Samira victorious: Egyptian military to end 'virginity tests'

GlobalPost

Nine months after Egyptian soldiers forced her to strip down and undergo a "virginity test" that has been described as medieval, Samira Ibrahim has won her case against the military as an Egyptian court banned the practice Tuesday.

GlobalPost has reported extensively on Samira's case since October, when 'Covering a Revolution' fellows published an in-depth report from Cairo as part of a Special Report entitled "Tahrir Square." It had appeared highly unlikely that Samira would prevail, and when the court postponed her case in late November, she took it as a calculated tactic on the part of the state.

“The state will keep dragging this out,” she said then. “They want me to give up and drop the case.”

Human rights groups and concerned parties around the world rallied around Samira, but there was a lingering sense that the story was being undercovered by the international press and that Samira was an underdog to win.

"I know the odds are against me," Samira said during the agonizing weeks leading up the ruling, when she was losing weight as she battled with nerves.
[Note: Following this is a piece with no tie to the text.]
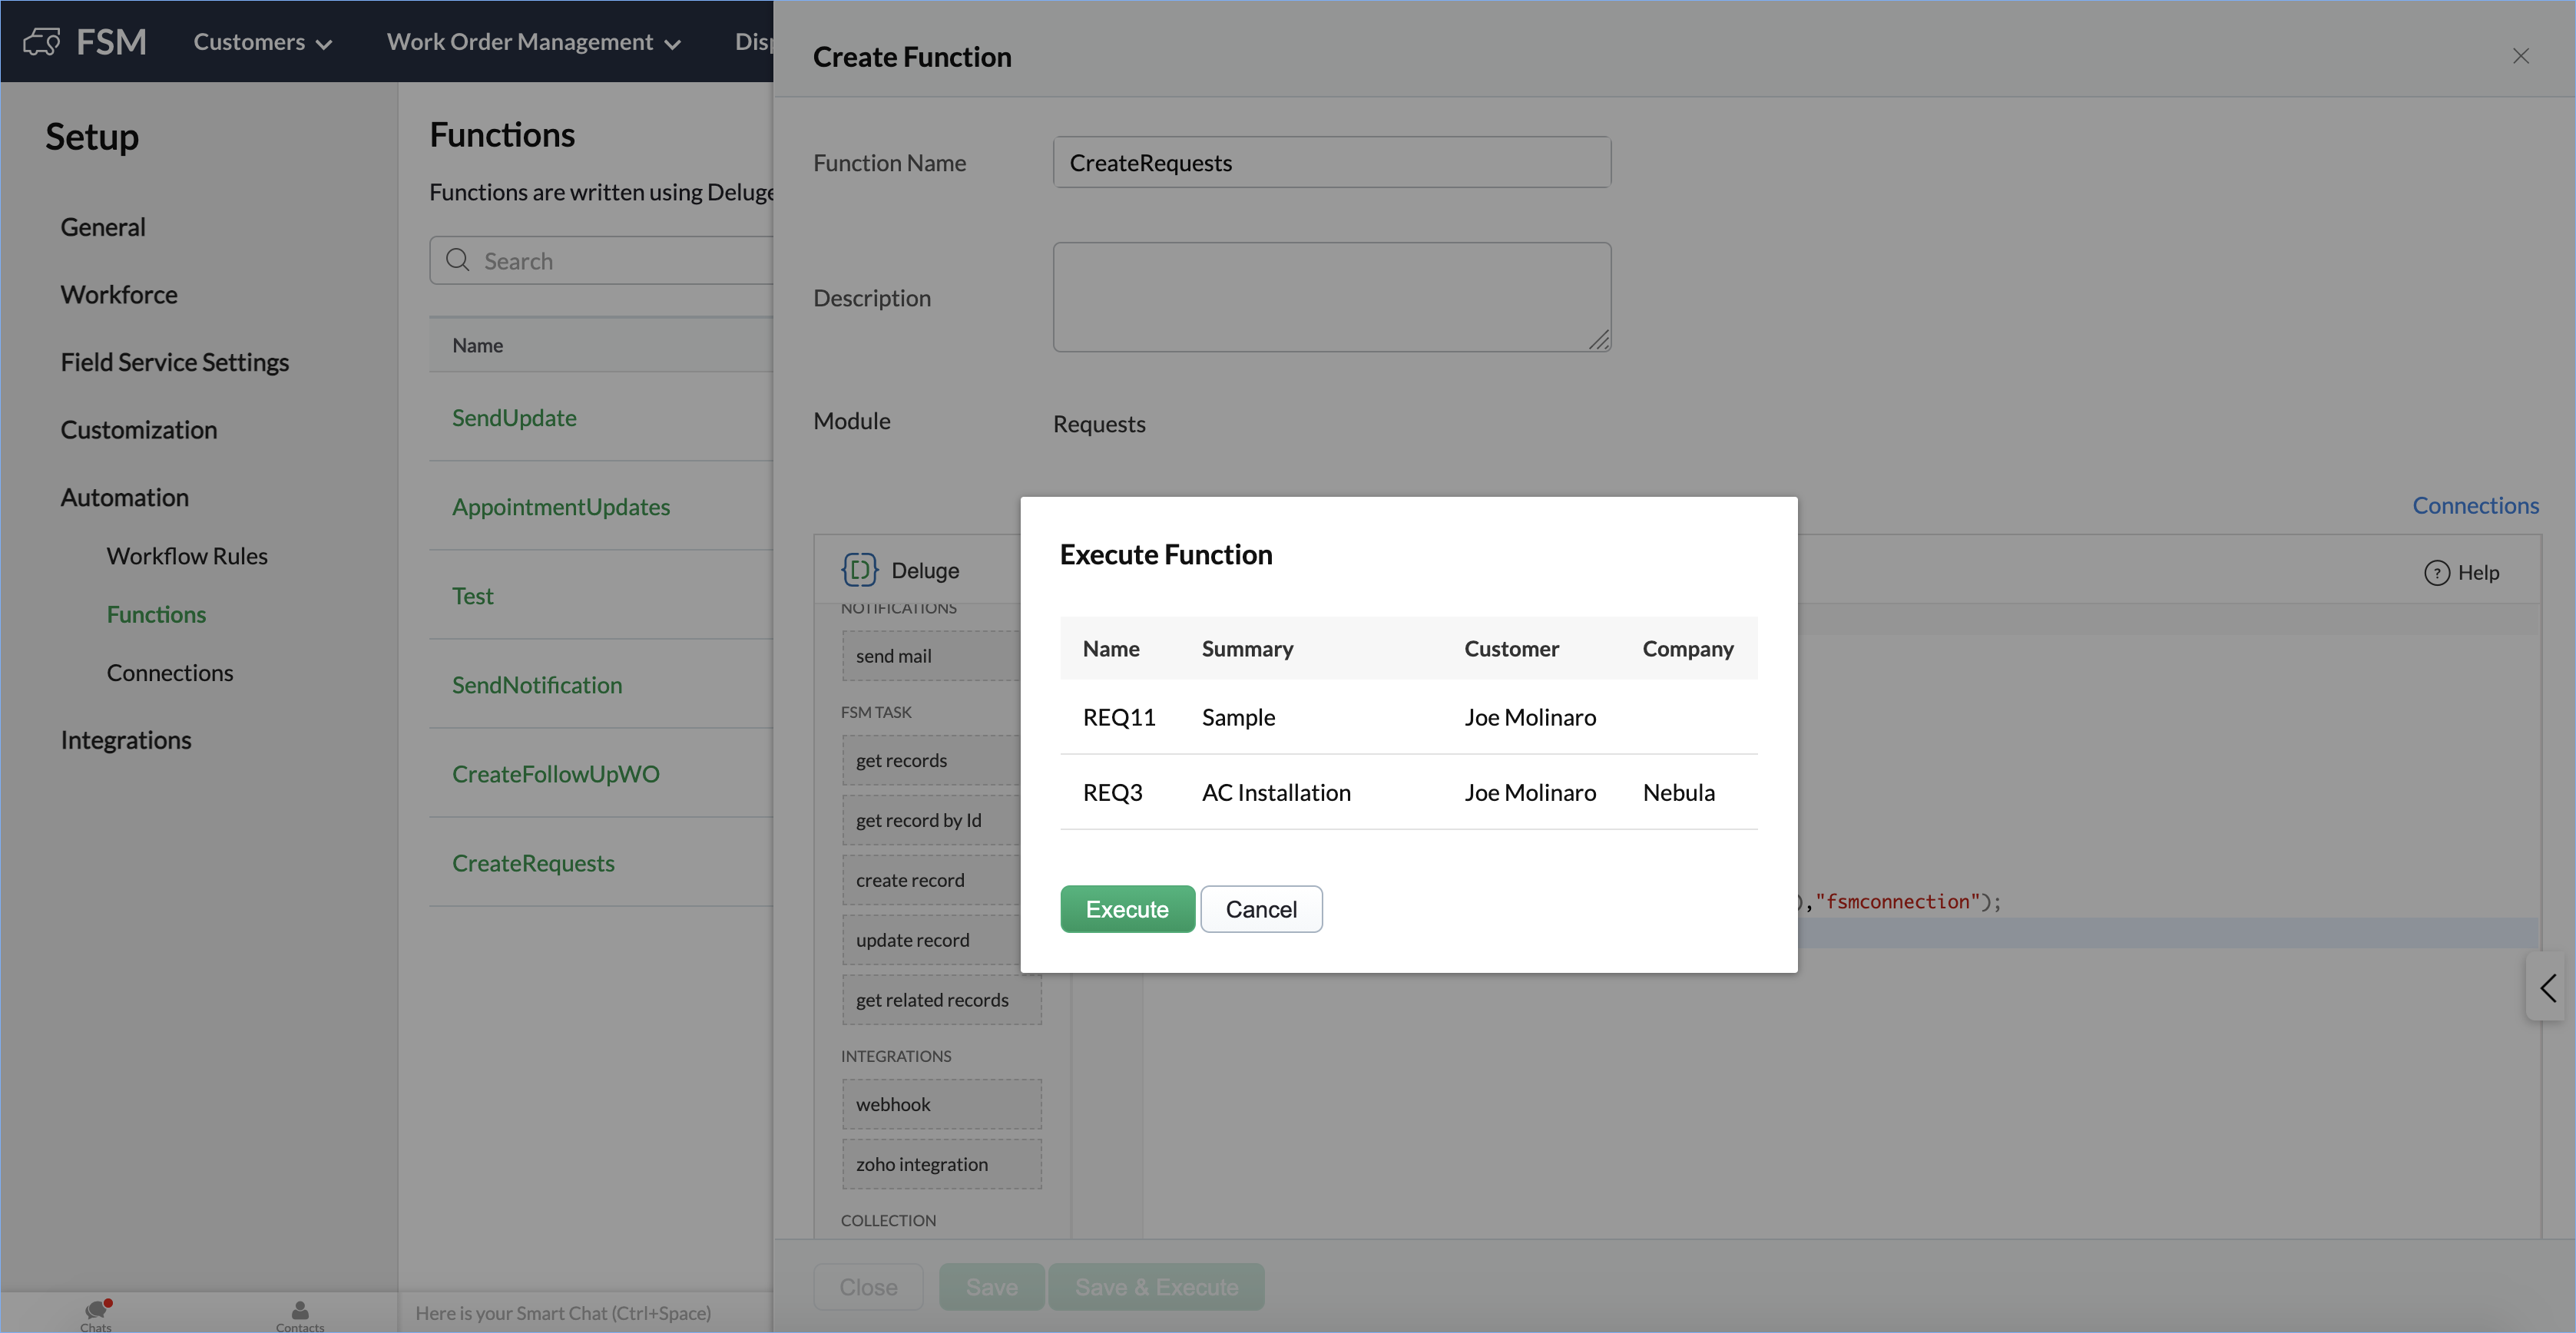
Task: Open the Contacts icon in bottom bar
Action: 299,1311
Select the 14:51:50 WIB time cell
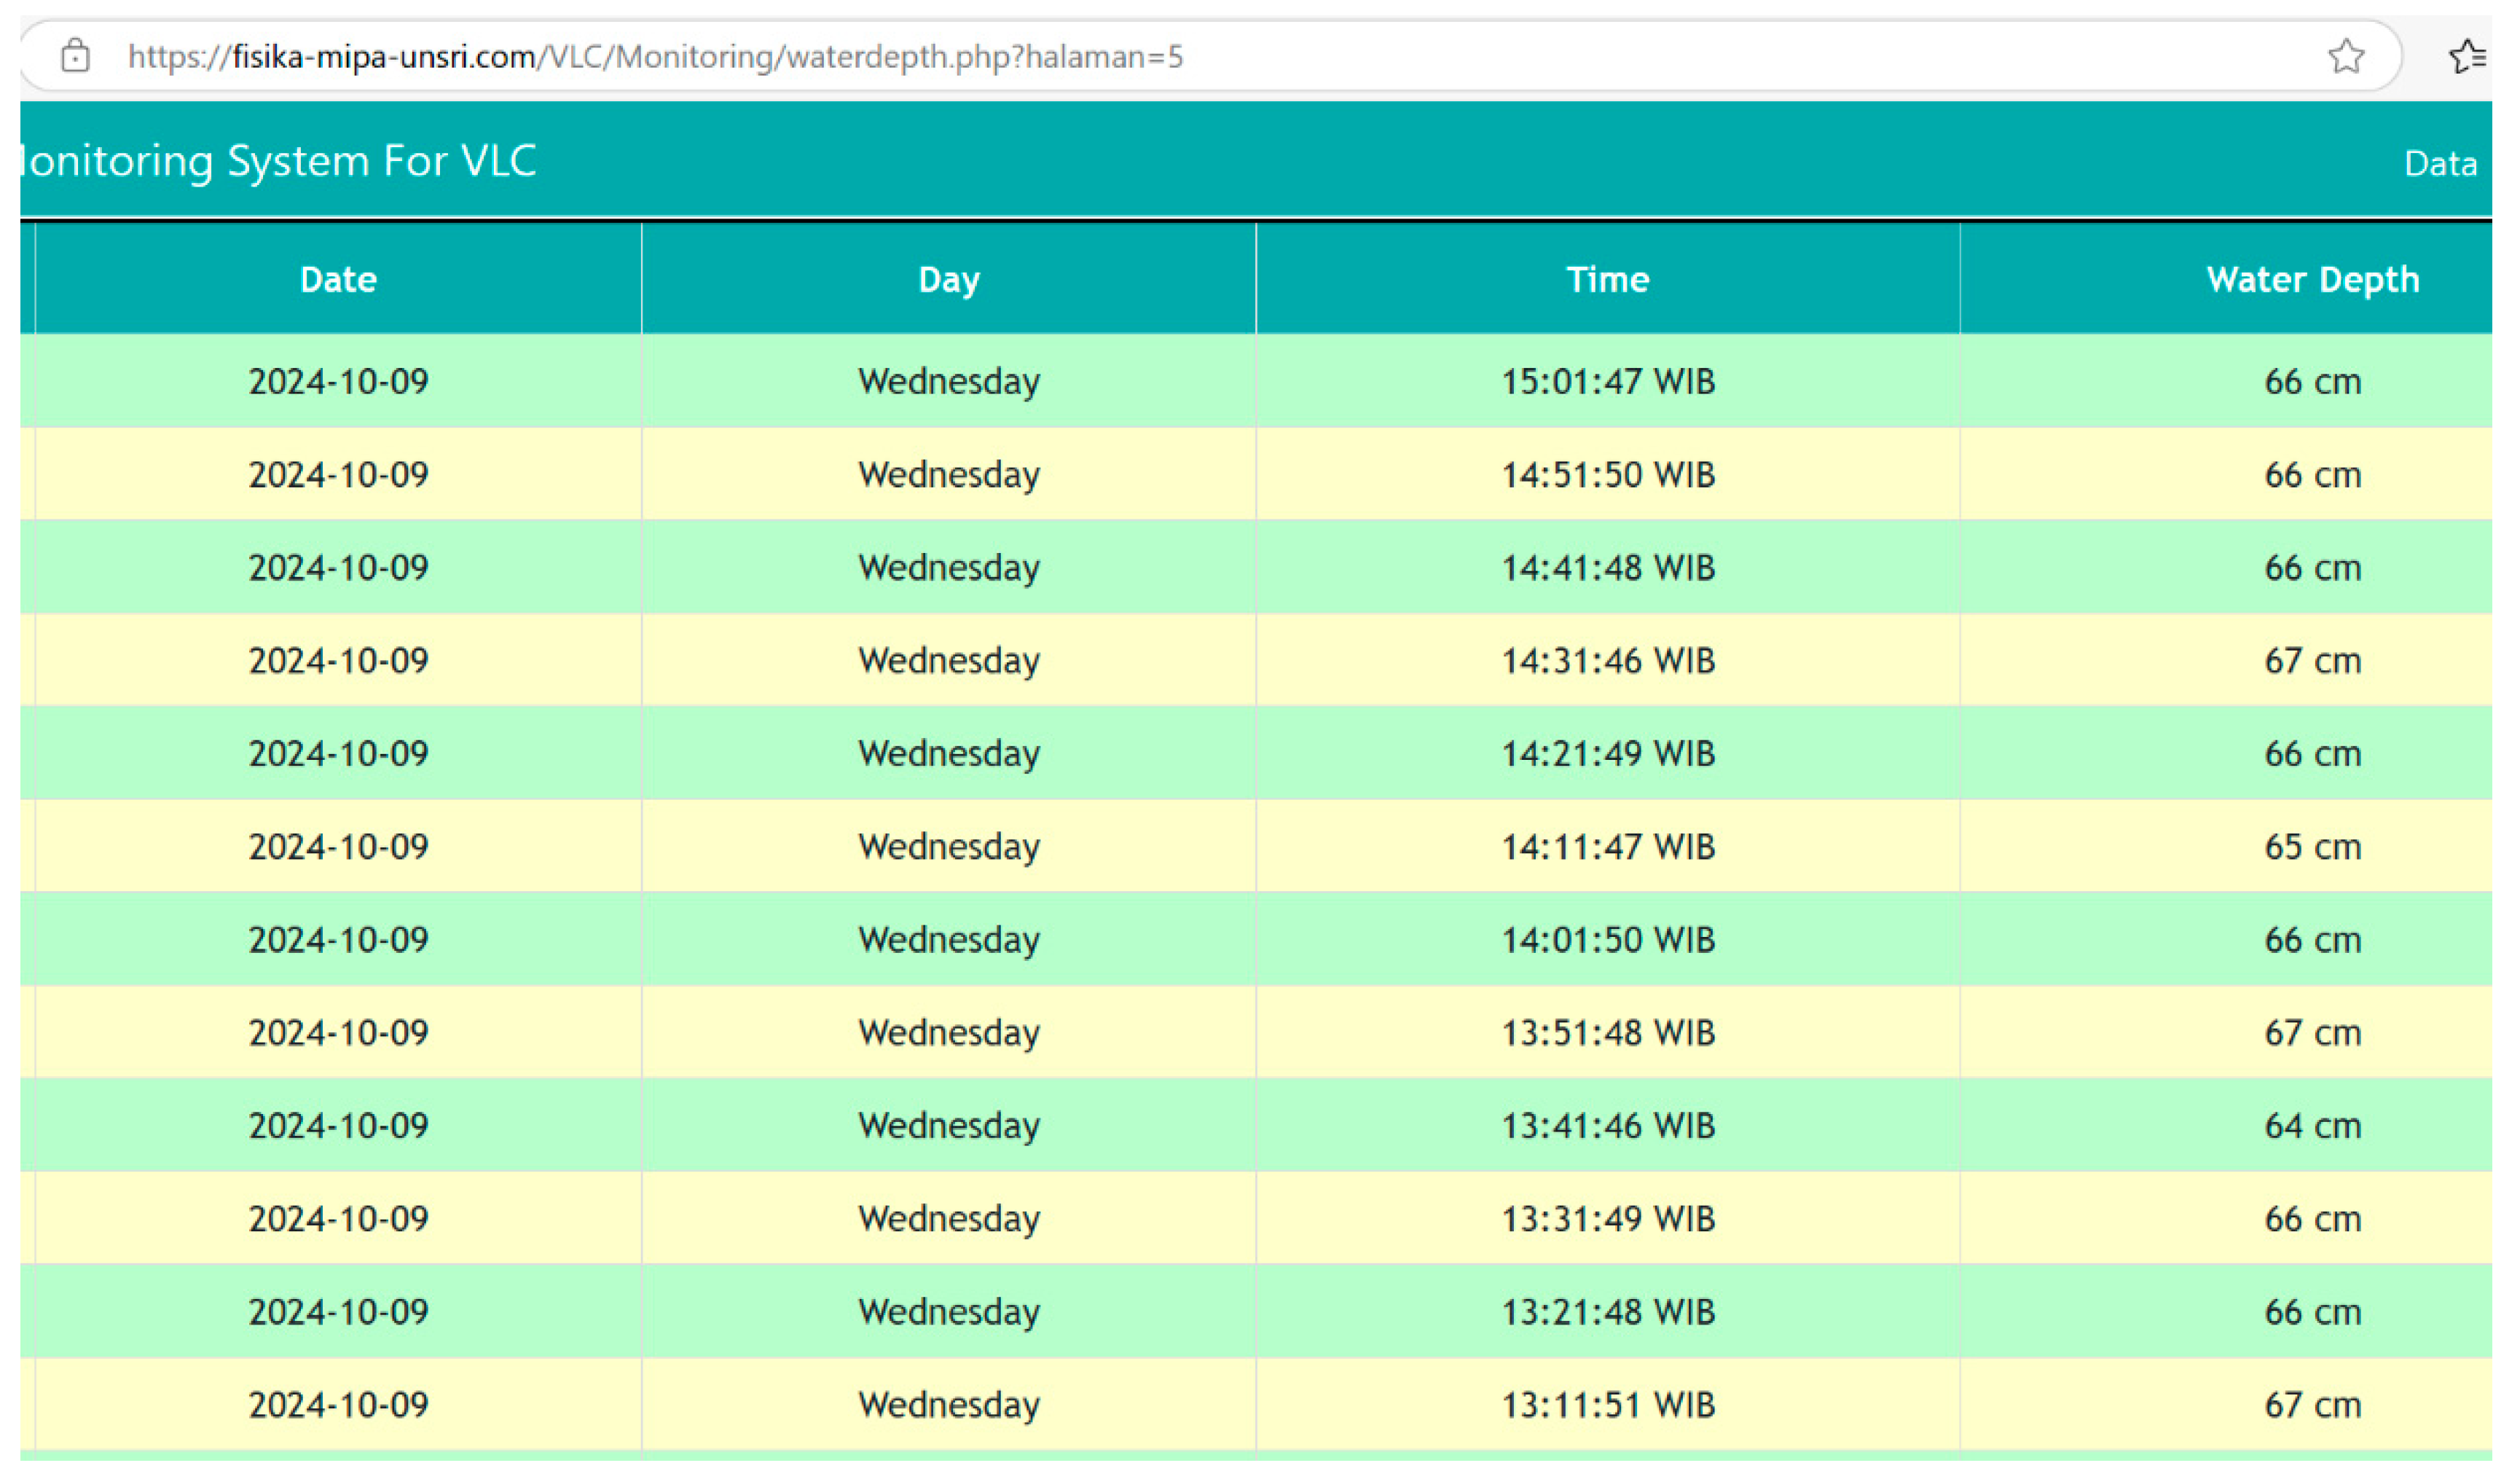Viewport: 2520px width, 1479px height. [1607, 474]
But instead the court sided with Samira, just days after security forces stomped, beat and publicly exposed women — including the "girl in the blue bra" — in and around Tahrir Square.

Human rights activist Hossam Bahgat said the ruling is a "crack in the wall of impunity the (military rulers) have built around their personnel and their conduct."

Samira was also featured in Elizabeth D. Herman's "Women of the Revolution" photo series along with 12 other women who stood up against Egypt's ruling forces both during Hosni Mubarak's reign and the following months of Supreme Council of the Armed Forces (SCAF) rule.